Beginning with the line that includes "Click the beginner leaf mark icon" and ending with the last line, print the records exactly, leaving every picture out.
Source information section start
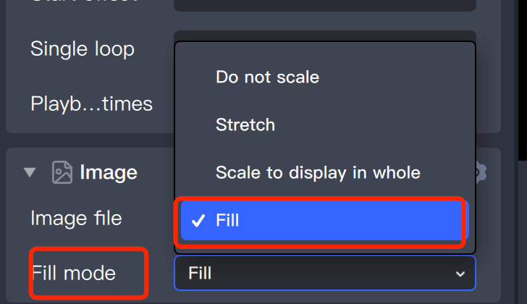The image size is (527, 304).
Task: Click the "Single loop" property label
Action: click(x=82, y=49)
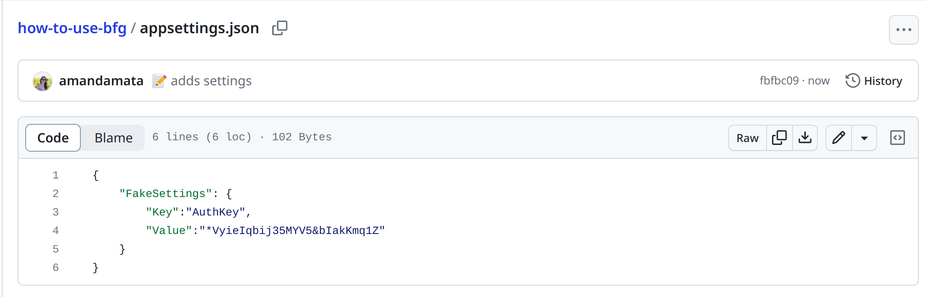Download the raw file
Screen dimensions: 926x297
pyautogui.click(x=805, y=138)
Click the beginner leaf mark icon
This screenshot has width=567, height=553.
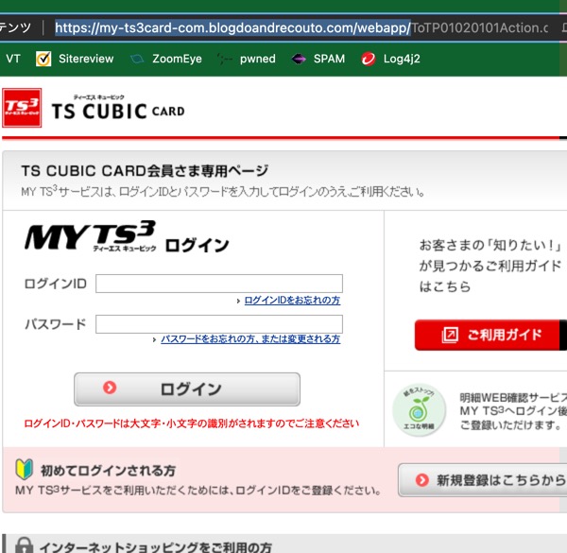click(x=26, y=470)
Source information section end
## Exercise response
Click the beginner leaf mark icon
This screenshot has width=567, height=553.
click(x=26, y=470)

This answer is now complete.